16th of December: Break Today

UnknownArmies-BreakToday

You want fries with your enlightenment?

Author/Designer: Greg Stoltze with Chad Underkoffler

From: The Unknown Armies Bundle

I remember being very fascinated with Unknown Armies. It was a modern, urban horror/mystery game with a very different feel than the World of Darkness. It has a very weird and slightly tounge-in-cheek feel to the rather straight and sombre WoD. And I remember that one of the aspects of the game I thought was really neat was the organisation Mak Attack – a secret cabal, spreading enlightenment by loading up burger meals at the world’s largest fast food franchise with magical energies. Well, lo and behold – here’s a whole book, just about them.

The book first describes the cabal, including write-ups (fictional biographies and stats) of many of the movers and shakers. It has some tips for running campaigns with Mak player characters, including some scenario-seeds to use in Mak campaigns. The book also includes new rituals as well as new types of magick and new types of archetypes for the players to play. This includes the Plutophage, who gets power by consuming money or expensive items, and the Anagram Gematrist, who works magic by making anagrams.

The book contains a fair bit of fiction, portraying the main players of Mak Attax, and a number of rather disturbing images. In between chapters are often emails or similar, sent between members of Mak Attax.

My impression: I like Break Today – it gives a very nice intro into the organisation of Mak Attax, and provides an example of what the world of Unknown Armies should feel like. The book has a lot of details about specific people in the UA world. This means the GM runs the risk of turning the player characters into extras in the story of these movers and shakers in the Mak Attax world. On the other hand, it gives a good impression of the feel of the world of UA, and some neat resources to help you make the world of Mak Attax come alive.

# Material provided
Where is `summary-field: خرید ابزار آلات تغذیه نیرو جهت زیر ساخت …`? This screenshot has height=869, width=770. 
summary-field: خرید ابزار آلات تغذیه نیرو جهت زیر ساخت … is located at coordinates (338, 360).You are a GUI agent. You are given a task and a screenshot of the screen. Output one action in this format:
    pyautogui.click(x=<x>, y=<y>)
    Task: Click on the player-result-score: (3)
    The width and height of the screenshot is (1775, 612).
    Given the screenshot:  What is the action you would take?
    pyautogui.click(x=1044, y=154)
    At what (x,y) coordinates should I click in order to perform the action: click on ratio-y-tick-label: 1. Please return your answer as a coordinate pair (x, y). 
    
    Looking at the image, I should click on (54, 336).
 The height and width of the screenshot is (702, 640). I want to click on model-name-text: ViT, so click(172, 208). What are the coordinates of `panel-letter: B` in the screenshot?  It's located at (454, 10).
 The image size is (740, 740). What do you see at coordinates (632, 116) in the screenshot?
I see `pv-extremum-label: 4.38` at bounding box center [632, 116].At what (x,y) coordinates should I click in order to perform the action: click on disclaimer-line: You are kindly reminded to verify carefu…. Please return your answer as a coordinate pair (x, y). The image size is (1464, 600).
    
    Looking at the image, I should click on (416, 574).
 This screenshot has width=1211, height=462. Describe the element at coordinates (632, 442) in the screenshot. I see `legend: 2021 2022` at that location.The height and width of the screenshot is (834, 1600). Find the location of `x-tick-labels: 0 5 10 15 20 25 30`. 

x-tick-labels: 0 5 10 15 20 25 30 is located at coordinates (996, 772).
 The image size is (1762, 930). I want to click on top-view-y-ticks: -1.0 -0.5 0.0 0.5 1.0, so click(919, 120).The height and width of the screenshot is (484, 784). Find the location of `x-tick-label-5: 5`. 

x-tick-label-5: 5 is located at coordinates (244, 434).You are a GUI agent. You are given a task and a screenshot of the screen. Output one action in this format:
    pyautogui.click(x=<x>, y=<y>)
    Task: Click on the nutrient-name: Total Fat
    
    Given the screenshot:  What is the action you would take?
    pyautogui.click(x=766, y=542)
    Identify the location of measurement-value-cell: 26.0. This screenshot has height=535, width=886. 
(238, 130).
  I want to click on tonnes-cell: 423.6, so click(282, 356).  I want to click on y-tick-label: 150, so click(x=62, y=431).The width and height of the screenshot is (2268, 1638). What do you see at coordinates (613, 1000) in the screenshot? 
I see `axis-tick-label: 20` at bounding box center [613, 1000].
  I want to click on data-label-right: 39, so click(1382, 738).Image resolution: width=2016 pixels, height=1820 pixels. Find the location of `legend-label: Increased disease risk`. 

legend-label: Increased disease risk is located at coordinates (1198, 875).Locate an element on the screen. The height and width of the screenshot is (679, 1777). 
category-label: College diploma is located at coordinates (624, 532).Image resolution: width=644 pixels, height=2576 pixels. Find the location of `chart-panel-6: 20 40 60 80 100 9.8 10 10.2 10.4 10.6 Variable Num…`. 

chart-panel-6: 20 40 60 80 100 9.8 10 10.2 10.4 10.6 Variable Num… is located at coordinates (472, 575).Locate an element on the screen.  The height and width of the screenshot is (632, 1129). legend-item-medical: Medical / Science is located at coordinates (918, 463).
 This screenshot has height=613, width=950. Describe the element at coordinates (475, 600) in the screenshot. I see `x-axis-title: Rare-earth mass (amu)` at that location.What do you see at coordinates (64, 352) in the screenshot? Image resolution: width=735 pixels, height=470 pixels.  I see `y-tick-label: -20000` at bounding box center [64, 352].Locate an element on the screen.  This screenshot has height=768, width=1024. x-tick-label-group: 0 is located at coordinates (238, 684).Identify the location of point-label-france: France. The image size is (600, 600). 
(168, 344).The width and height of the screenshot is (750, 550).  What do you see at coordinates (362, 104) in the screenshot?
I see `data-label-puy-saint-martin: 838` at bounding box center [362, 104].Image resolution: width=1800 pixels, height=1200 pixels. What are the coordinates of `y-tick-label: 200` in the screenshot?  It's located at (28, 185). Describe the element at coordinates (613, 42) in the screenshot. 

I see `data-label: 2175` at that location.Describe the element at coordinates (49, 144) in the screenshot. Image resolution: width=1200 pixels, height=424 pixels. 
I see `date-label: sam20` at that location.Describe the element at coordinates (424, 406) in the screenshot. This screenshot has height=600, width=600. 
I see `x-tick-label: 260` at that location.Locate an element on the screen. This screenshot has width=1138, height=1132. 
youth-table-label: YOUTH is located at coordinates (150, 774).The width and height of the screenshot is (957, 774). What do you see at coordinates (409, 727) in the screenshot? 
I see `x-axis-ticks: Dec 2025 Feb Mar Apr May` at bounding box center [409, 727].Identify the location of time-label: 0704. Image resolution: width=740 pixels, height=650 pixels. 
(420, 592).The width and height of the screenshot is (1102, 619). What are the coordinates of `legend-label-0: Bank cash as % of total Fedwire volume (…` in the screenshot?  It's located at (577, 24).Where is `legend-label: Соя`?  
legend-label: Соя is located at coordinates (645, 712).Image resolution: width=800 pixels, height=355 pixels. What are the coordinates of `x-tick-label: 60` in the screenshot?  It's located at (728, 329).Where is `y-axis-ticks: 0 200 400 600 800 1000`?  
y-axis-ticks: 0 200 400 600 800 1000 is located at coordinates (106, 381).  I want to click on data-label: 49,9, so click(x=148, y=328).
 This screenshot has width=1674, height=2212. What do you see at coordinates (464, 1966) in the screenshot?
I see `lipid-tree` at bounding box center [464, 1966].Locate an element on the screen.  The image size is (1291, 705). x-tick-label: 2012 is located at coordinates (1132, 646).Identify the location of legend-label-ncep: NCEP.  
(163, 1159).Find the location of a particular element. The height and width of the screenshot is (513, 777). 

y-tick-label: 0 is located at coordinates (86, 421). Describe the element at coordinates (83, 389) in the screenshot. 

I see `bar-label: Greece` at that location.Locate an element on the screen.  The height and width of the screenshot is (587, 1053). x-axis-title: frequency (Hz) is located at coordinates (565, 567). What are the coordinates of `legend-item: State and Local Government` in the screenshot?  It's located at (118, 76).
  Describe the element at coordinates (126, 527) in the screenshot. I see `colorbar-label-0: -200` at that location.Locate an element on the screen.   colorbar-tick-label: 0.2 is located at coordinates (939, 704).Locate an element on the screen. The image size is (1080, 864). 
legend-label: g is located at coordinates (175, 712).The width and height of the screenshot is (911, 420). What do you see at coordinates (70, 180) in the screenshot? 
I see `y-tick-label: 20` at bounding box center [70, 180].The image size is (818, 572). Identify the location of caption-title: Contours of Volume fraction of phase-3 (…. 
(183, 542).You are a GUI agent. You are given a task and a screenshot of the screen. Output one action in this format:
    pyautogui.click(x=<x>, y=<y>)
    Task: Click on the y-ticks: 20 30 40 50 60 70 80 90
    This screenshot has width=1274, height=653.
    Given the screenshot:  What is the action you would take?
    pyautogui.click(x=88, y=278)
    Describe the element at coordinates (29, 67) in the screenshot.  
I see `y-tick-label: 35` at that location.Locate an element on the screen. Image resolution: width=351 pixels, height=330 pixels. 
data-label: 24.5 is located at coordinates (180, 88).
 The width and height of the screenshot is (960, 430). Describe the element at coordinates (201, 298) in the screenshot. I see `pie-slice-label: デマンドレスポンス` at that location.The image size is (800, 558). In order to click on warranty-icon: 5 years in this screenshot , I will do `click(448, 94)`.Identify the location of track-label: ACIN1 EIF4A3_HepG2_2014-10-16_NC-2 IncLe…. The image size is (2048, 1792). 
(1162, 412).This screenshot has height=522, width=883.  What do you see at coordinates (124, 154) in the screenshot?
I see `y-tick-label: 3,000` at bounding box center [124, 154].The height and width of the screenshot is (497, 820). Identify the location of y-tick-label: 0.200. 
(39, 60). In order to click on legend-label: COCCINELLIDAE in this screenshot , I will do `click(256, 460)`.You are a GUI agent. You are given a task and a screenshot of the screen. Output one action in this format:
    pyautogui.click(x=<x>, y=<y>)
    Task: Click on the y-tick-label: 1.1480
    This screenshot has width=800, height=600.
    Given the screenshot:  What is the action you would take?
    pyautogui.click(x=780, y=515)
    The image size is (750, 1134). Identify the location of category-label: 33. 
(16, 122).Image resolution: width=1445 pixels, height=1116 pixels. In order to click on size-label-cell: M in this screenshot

# Work order 1
In the Break Today review, copy the passage that begins at the words "You want fries" and stops after the words "just about them.".
# Work order 2
According to the Break Today review, what does the Plutophage consume to gain power?

# Answer area 1
You want fries with your enlightenment?

Author/Designer: Greg Stoltze with Chad Underkoffler

From: The Unknown Armies Bundle

I remember being very fascinated with Unknown Armies. It was a modern, urban horror/mystery game with a very different feel than the World of Darkness. It has a very weird and slightly tounge-in-cheek feel to the rather straight and sombre WoD. And I remember that one of the aspects of the game I thought was really neat was the organisation Mak Attack – a secret cabal, spreading enlightenment by loading up burger meals at the world’s largest fast food franchise with magical energies. Well, lo and behold – here’s a whole book, just about them.

# Answer area 2
Money or expensive items.